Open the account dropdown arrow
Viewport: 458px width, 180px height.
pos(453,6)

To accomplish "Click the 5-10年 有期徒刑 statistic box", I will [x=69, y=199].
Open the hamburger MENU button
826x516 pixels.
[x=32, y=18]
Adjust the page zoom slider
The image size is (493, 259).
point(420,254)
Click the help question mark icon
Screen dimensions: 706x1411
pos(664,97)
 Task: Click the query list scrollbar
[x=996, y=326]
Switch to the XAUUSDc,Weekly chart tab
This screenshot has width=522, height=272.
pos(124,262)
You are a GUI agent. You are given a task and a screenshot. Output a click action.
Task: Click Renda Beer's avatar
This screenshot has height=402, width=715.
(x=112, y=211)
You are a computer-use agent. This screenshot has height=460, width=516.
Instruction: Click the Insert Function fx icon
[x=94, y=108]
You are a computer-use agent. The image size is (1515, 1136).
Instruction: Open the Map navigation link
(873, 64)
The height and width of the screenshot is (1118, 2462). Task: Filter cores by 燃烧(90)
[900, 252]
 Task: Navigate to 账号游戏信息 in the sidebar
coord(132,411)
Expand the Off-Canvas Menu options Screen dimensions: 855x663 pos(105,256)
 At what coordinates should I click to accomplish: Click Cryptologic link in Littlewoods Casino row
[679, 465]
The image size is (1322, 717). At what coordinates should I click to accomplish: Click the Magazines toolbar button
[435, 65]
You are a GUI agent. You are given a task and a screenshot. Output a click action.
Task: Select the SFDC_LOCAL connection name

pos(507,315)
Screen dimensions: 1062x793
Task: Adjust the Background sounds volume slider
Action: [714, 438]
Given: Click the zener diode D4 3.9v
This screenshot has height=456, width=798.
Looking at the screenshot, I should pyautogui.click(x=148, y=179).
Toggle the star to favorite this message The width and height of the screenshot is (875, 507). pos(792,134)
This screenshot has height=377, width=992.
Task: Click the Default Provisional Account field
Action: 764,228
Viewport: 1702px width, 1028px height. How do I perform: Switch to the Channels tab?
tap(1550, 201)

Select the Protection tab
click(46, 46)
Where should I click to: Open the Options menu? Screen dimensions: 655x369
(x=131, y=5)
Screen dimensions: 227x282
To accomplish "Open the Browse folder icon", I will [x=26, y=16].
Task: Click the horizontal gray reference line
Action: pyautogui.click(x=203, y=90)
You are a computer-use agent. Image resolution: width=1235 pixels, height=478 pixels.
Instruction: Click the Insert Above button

• **Short task**:
Pick out each line of the rows above that contains the word "Viewport", and copy those lines.

• **Problem solution**:
Viewport: 458px width, 180px height.
Viewport: 1702px width, 1028px height. How do I perform: Switch to the Channels tab?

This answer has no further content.